Go line by line through the data below and work out how many lines contain "accomplish"; the answer is that number alone.

**** Data to process ****

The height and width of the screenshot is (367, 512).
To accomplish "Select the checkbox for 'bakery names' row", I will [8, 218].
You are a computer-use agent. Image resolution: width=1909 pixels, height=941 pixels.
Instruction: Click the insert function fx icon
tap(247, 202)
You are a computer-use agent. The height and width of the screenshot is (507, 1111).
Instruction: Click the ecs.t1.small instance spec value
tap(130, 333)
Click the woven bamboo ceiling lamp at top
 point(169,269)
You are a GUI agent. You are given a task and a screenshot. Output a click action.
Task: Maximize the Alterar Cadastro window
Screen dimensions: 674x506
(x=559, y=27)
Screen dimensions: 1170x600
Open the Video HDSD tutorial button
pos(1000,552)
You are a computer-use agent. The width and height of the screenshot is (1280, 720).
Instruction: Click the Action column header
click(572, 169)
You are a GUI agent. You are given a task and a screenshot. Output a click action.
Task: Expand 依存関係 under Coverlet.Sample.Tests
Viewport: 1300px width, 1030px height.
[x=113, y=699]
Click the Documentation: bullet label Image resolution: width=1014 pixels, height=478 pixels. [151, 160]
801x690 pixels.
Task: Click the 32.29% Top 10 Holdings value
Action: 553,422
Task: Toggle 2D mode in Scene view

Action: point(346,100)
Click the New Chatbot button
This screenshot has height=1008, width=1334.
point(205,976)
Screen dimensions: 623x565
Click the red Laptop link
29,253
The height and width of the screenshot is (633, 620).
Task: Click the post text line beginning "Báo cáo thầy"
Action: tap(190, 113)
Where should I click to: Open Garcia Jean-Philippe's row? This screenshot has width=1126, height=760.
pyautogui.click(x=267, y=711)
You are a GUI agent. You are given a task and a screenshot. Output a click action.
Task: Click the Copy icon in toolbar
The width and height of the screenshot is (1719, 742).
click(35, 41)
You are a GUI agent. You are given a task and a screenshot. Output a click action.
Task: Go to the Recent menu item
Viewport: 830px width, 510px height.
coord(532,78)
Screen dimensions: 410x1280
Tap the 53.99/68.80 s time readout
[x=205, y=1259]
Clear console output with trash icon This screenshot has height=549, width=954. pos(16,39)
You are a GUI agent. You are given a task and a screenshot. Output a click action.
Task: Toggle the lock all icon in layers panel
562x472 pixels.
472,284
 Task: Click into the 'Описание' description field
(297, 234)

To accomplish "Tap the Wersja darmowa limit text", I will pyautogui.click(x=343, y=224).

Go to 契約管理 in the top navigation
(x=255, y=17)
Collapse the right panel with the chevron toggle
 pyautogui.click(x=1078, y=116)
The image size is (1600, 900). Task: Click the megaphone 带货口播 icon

****

◆ **Answer box**: 2